Stored entries:
··········
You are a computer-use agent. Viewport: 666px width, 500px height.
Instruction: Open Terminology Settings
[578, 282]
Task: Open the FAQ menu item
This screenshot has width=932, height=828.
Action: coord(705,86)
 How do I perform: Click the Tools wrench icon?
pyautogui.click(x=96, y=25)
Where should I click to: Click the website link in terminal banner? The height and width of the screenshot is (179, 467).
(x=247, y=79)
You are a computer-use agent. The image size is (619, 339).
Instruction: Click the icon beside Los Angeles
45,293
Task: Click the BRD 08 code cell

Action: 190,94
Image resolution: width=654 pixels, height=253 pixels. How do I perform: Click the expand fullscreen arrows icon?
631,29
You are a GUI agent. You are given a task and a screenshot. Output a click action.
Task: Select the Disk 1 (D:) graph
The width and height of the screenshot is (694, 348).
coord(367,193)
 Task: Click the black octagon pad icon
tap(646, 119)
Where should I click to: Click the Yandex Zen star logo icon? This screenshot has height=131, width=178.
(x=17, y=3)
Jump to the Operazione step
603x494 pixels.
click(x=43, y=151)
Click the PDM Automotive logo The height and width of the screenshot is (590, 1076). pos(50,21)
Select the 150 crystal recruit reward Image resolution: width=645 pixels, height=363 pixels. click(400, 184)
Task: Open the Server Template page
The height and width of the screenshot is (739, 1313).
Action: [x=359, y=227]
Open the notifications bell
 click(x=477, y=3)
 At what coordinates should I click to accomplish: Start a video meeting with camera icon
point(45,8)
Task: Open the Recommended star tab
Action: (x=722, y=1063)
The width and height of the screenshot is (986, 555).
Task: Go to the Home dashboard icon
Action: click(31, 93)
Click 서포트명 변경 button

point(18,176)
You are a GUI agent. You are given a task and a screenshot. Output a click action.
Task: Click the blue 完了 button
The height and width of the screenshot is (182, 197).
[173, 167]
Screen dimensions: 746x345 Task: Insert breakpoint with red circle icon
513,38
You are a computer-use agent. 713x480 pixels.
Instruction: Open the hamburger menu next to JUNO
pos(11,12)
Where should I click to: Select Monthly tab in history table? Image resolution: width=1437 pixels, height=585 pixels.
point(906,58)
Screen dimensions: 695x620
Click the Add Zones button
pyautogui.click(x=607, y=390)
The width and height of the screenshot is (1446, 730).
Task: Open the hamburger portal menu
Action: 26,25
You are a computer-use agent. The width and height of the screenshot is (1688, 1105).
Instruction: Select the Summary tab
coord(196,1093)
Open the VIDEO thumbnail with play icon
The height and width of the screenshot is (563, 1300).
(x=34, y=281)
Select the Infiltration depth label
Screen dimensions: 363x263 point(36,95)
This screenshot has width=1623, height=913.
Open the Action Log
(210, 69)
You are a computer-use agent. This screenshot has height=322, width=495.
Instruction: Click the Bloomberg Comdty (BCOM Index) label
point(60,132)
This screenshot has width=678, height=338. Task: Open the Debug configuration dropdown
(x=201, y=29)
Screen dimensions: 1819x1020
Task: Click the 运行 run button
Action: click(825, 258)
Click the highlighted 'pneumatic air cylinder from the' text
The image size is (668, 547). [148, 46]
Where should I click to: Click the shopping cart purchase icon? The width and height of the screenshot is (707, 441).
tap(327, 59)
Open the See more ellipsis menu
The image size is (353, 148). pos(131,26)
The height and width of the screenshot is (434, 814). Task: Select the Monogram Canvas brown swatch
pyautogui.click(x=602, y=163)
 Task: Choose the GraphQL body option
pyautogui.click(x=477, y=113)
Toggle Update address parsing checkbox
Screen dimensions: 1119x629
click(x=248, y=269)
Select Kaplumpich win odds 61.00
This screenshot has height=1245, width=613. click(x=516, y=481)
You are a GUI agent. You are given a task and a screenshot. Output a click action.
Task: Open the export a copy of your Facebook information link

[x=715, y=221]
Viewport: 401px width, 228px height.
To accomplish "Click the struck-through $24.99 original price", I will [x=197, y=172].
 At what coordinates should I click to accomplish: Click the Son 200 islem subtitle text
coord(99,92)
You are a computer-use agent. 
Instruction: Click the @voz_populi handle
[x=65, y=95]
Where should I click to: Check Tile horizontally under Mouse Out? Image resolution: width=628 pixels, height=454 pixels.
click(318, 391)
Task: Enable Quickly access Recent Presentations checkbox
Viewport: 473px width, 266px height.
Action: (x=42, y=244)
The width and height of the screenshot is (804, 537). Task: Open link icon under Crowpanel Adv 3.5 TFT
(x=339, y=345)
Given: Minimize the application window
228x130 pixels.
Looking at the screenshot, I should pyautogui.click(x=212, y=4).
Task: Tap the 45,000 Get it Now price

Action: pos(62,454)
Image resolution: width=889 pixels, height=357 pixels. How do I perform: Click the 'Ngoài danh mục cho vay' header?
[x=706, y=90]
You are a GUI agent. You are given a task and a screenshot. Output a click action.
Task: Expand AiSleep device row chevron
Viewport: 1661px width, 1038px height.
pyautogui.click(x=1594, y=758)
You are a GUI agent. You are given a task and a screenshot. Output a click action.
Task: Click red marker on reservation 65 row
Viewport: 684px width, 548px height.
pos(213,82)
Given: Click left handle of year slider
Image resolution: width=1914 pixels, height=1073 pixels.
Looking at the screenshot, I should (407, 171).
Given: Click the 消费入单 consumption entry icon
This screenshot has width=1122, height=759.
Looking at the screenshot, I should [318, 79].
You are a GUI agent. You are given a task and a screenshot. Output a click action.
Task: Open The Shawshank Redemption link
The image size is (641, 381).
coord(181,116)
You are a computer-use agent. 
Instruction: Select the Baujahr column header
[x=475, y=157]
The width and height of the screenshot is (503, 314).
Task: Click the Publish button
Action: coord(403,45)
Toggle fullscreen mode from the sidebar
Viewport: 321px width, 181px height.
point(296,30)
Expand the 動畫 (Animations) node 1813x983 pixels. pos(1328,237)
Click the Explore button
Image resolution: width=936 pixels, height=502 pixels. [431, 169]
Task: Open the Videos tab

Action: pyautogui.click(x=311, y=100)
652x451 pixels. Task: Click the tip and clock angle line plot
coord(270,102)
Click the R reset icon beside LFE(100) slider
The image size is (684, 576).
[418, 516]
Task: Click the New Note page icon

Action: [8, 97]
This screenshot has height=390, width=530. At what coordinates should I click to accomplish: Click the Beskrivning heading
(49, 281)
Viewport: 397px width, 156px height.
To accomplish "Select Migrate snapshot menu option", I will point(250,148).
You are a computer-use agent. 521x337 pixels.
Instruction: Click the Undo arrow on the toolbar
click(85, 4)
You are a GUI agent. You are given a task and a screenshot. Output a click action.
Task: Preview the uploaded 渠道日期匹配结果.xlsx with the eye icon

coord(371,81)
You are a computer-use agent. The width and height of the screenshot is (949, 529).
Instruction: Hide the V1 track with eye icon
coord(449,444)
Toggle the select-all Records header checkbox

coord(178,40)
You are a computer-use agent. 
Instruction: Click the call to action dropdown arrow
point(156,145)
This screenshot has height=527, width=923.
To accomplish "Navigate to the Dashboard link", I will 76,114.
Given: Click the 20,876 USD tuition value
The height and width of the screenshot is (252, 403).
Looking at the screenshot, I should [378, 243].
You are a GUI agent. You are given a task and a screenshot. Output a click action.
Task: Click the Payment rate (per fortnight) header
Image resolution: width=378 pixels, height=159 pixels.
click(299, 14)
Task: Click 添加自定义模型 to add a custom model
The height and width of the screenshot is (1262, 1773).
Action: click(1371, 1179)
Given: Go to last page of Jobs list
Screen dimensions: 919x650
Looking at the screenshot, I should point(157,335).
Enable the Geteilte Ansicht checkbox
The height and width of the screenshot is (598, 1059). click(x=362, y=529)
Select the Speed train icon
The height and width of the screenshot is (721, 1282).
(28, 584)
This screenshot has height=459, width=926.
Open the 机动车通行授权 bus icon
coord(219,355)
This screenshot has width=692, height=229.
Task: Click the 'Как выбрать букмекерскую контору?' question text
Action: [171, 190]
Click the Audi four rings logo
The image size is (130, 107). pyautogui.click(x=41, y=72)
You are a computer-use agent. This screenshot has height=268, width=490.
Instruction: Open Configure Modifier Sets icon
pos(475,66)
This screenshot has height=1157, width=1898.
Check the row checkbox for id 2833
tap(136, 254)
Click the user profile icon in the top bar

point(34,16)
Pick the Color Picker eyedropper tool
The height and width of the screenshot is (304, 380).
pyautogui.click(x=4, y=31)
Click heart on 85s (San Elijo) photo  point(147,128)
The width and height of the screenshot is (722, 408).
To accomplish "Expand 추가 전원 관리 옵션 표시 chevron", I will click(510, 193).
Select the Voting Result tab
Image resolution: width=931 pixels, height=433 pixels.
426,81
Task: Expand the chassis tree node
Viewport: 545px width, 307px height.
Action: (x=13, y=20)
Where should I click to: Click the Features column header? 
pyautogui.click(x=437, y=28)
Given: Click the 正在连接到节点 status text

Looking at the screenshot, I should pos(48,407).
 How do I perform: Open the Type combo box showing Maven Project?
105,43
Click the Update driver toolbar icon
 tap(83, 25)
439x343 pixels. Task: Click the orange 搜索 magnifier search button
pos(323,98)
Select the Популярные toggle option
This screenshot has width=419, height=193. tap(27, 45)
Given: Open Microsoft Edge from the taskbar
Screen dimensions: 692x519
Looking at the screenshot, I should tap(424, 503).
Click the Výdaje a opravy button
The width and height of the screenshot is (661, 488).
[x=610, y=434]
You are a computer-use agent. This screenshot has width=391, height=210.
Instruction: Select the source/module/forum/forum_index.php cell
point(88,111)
··········
Given task:
Reproduce verbatim the lines of the material above, beginning with the line containing "Image resolution: width=889" and ending with the line containing "Action: coord(403,45)", both included.

Full output:
Image resolution: width=889 pixels, height=357 pixels. How do I perform: Click the 'Ngoài danh mục cho vay' header?
[x=706, y=90]
You are a GUI agent. You are given a task and a screenshot. Output a click action.
Task: Expand AiSleep device row chevron
Viewport: 1661px width, 1038px height.
pyautogui.click(x=1594, y=758)
You are a GUI agent. You are given a task and a screenshot. Output a click action.
Task: Click red marker on reservation 65 row
Viewport: 684px width, 548px height.
pos(213,82)
Given: Click left handle of year slider
Image resolution: width=1914 pixels, height=1073 pixels.
Looking at the screenshot, I should (407, 171).
Given: Click the 消费入单 consumption entry icon
This screenshot has width=1122, height=759.
Looking at the screenshot, I should [318, 79].
You are a GUI agent. You are given a task and a screenshot. Output a click action.
Task: Open The Shawshank Redemption link
The image size is (641, 381).
coord(181,116)
You are a computer-use agent. 
Instruction: Select the Baujahr column header
[x=475, y=157]
The width and height of the screenshot is (503, 314).
Task: Click the Publish button
Action: coord(403,45)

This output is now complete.